Last month North Korea publicly executed a Christian woman for distributing the Bible, South Korean activists said on Friday. Her parents, husband and three children have reportedly been sent to a prison camp.
Ri Hyon Ok, 33, was also accused of spying for South Korea and the United States and organizing dissidents, Fox News reports. According to a report from an alliance of several dozen anti-North Korea groups, her execution took place on June 16 in the northwestern city of Ryongchon near the Chinese border.
Her relatives were sent to a political prison camp in the northeastern city of Hoeryong the day after her execution.
The report on her execution cited unidentified documents said to be obtained from North Korea. According to the Associated Press, such reports are almost impossible to verify because of the North Korean government’s tight control over its citizens.
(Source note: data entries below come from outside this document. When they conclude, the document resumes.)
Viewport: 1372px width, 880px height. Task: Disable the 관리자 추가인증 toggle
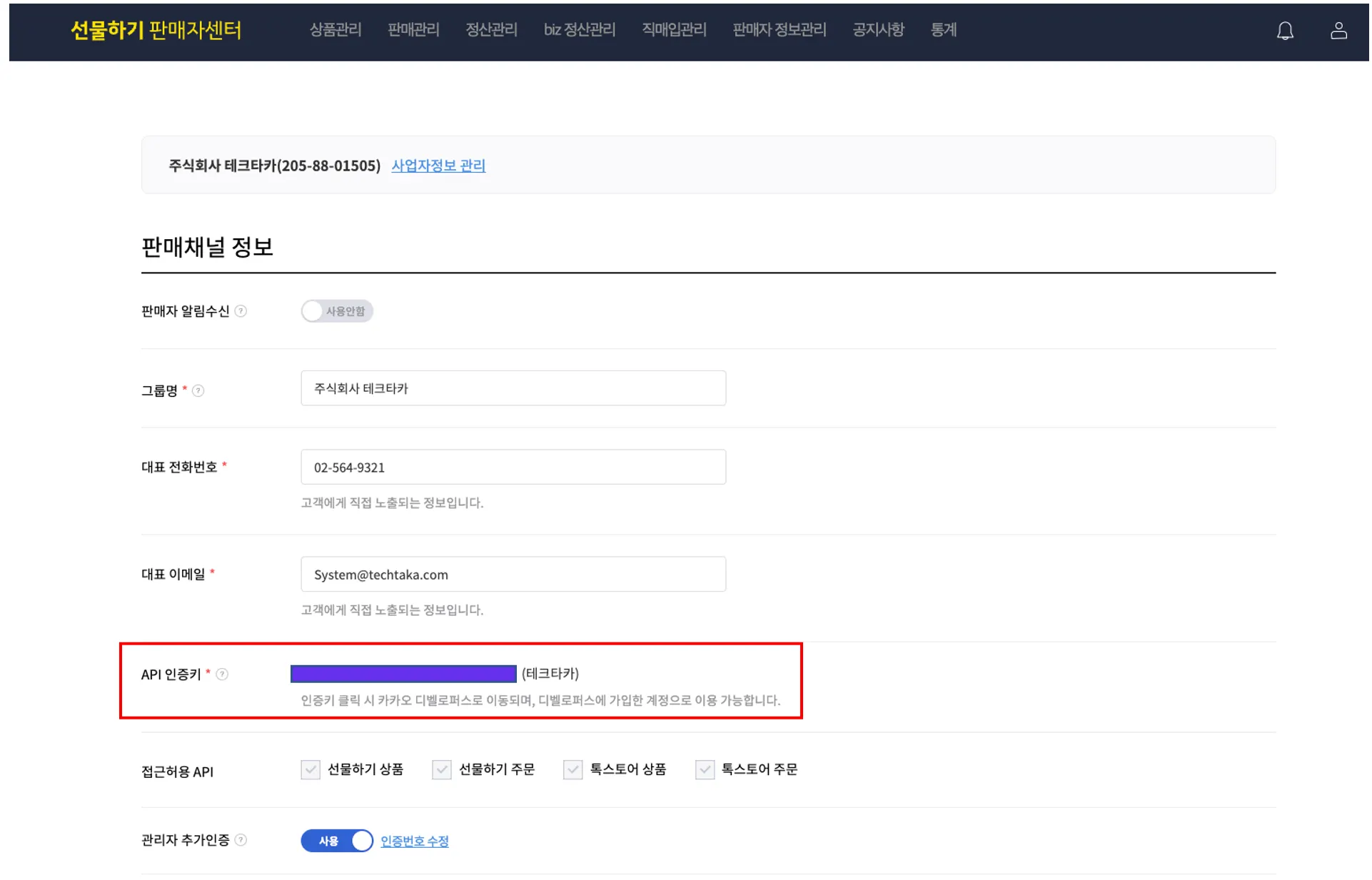tap(336, 841)
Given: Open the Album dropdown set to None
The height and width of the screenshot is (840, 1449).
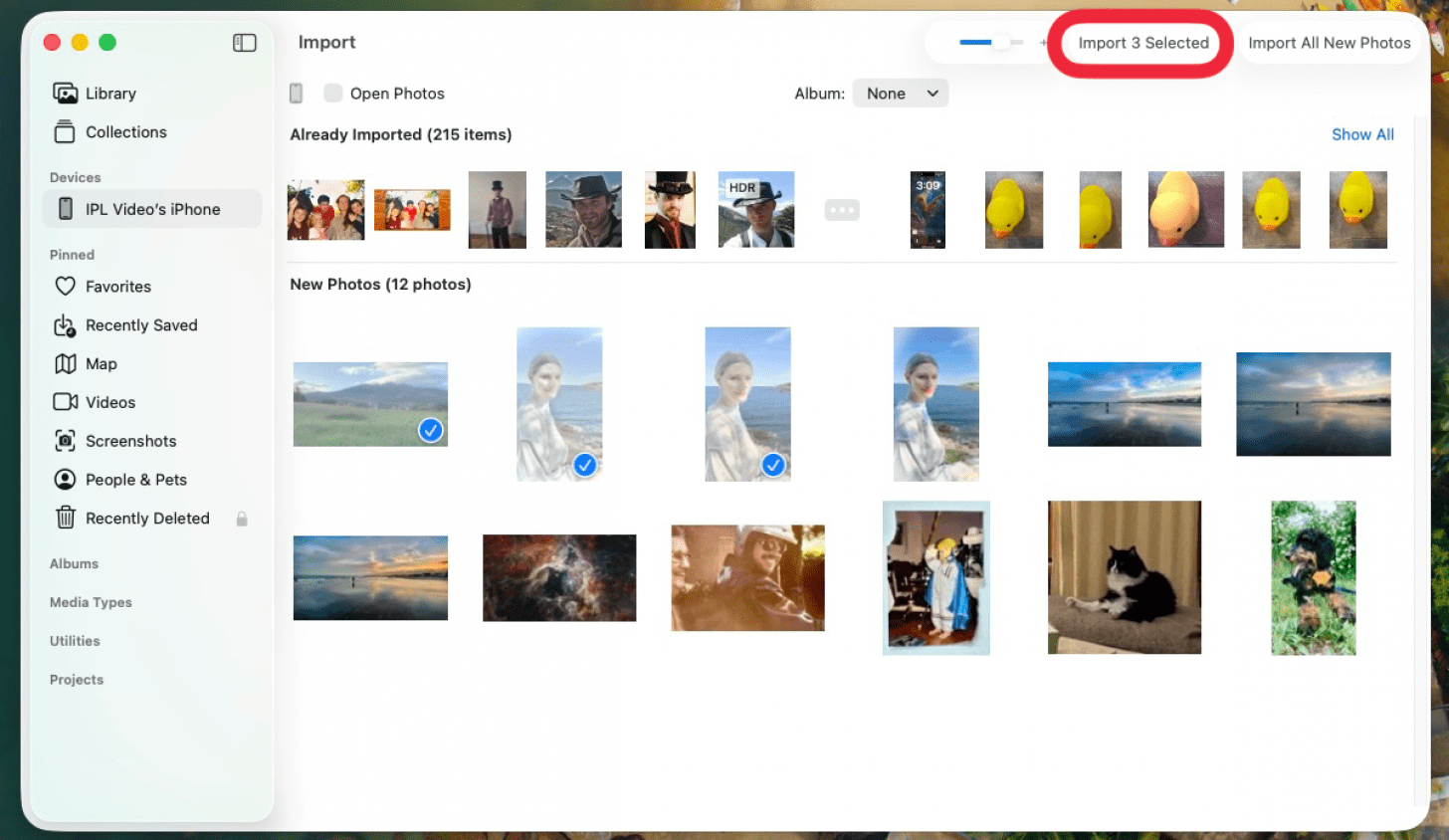Looking at the screenshot, I should click(900, 94).
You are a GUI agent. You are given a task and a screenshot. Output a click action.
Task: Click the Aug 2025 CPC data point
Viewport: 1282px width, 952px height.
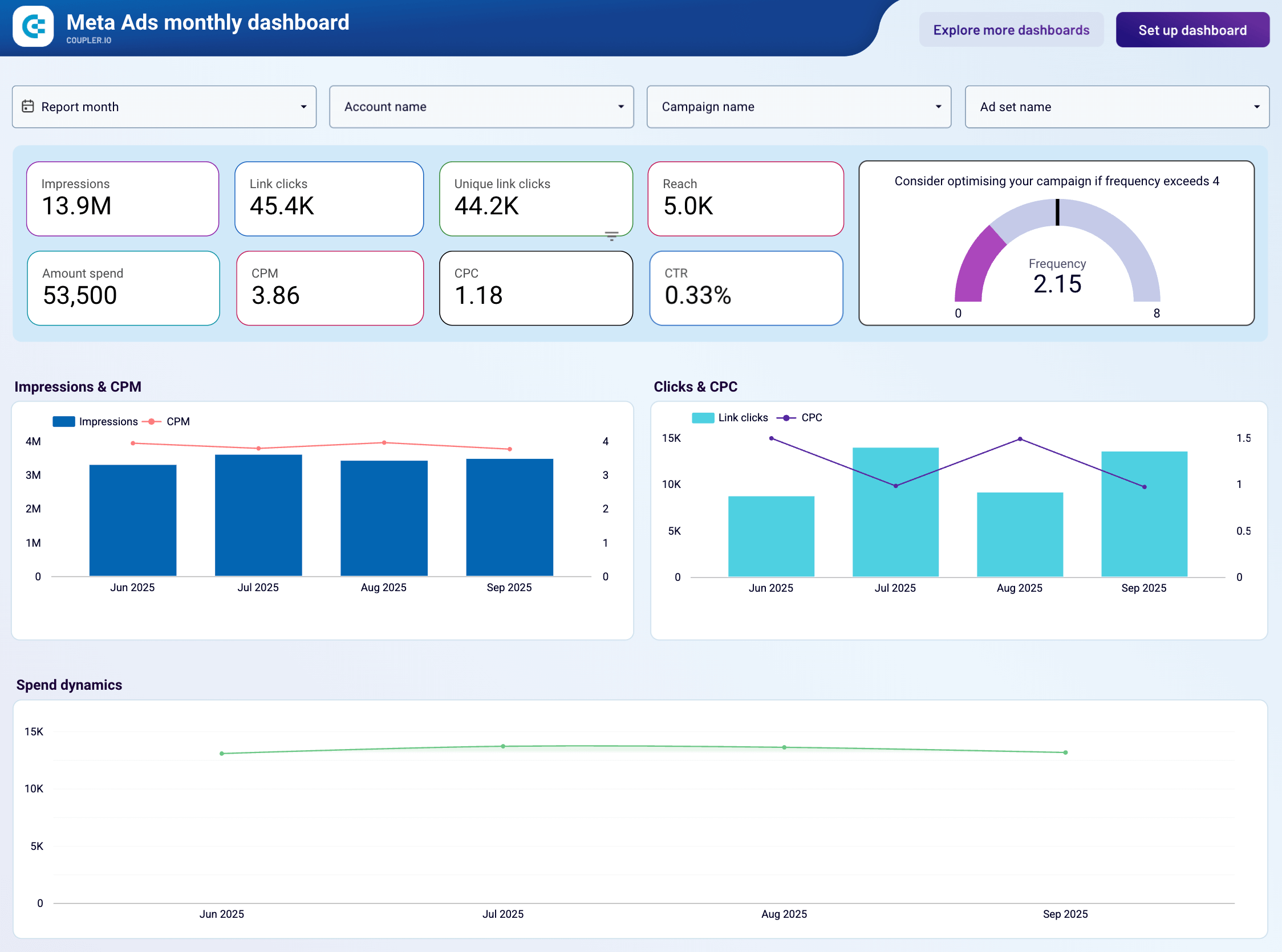1020,439
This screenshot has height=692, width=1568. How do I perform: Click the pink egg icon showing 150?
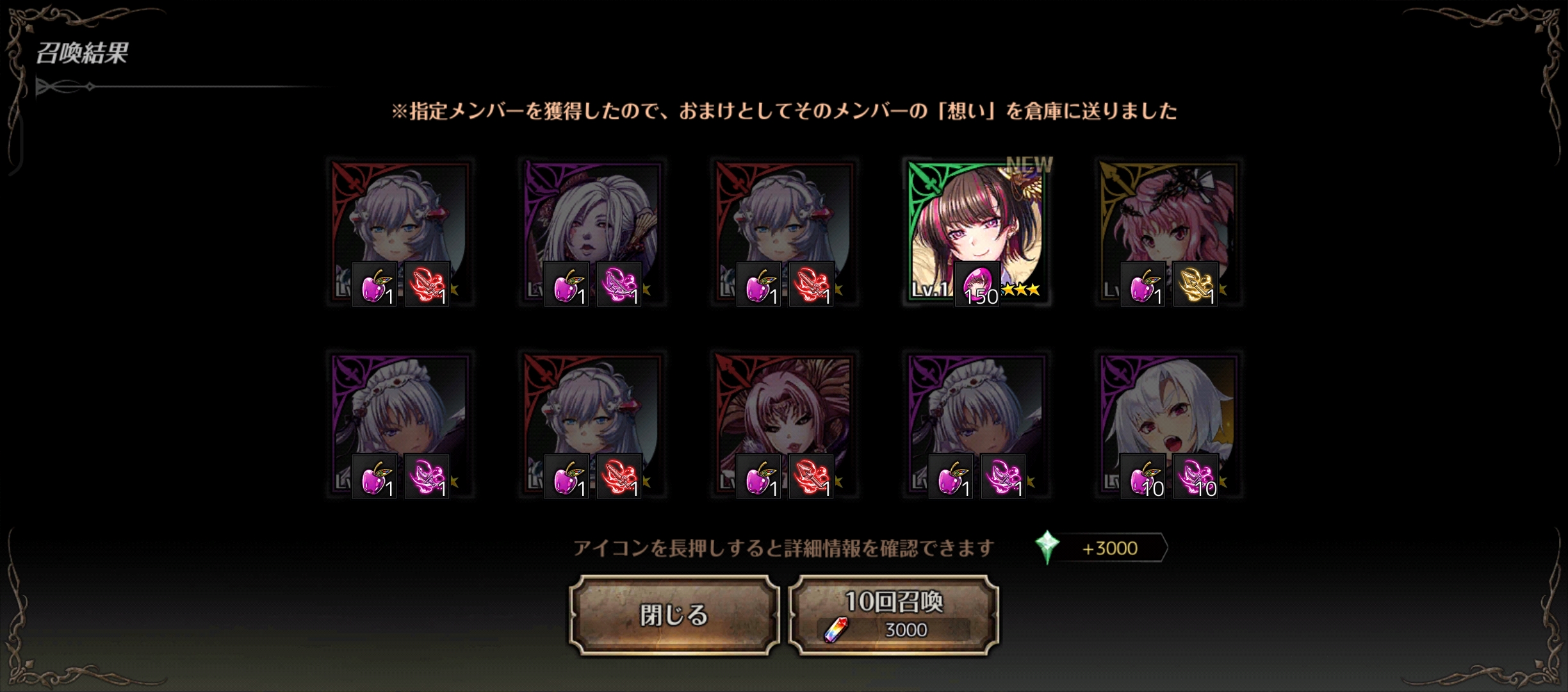[x=977, y=284]
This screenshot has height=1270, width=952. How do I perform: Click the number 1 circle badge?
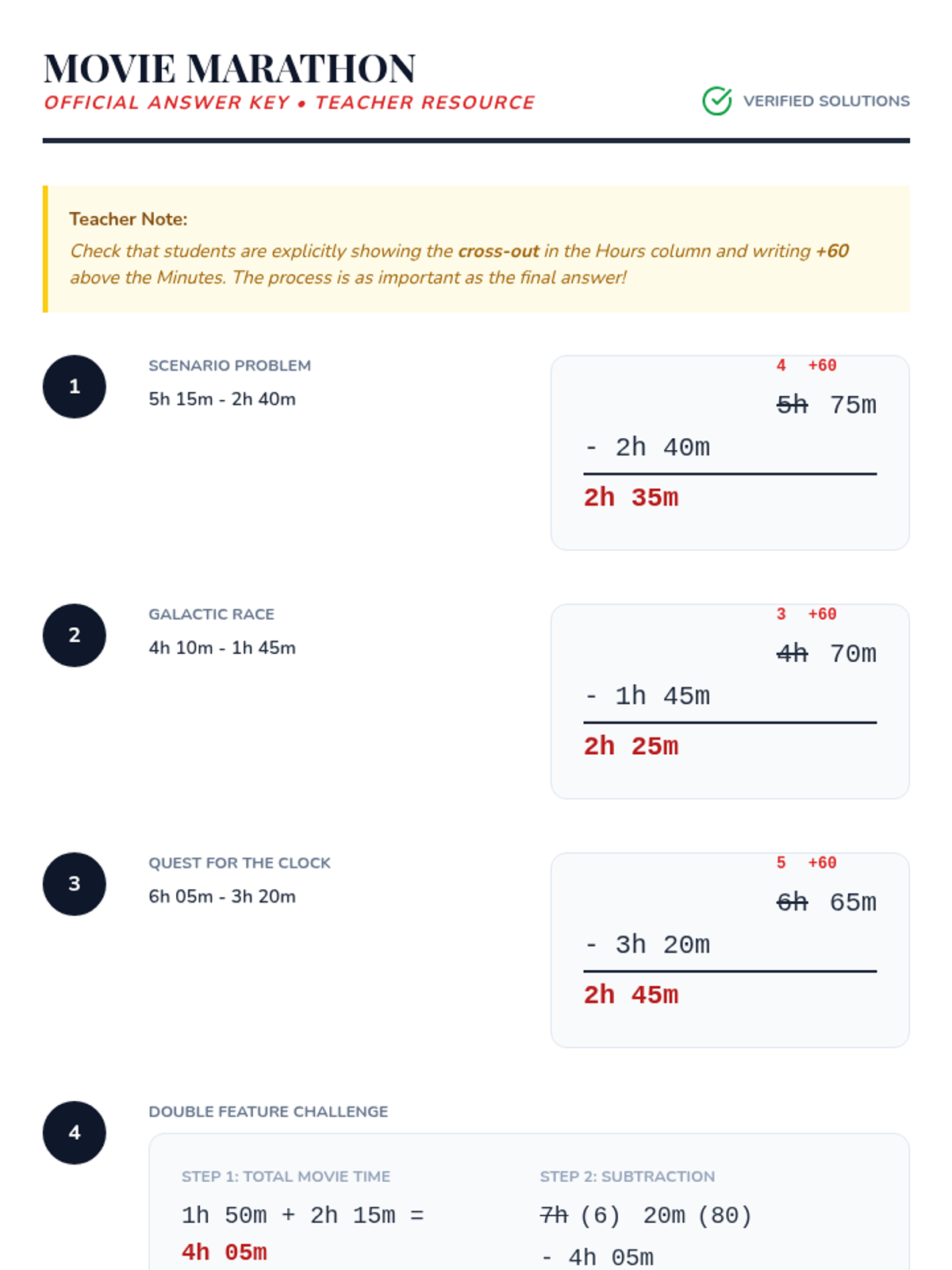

North Korea claims to guarantee freedom of religion but severely restricts religious observance. The U.S. State Department says that genuine religious freedom does not exist in the country.
While the government in the North has authorized four state churches, one Catholic, two Protestant and one Russian Orthodox, they cater to foreigners and ordinary North Koreans cannot attend. More than 30,000 North Korean are believed to practice Christianity secretly.
A state-run South Korean think tank’s annual report on human rights in North Korea reported that the number of public executions is declining in recent years, the Associated Press says. However, executions are still carried out for crimes ranging from murder to circulating foreign movies.
"North Korea appears to have judged that Christian forces could pose a threat to its regime," South Korean activist Do Hee-youn told reporters.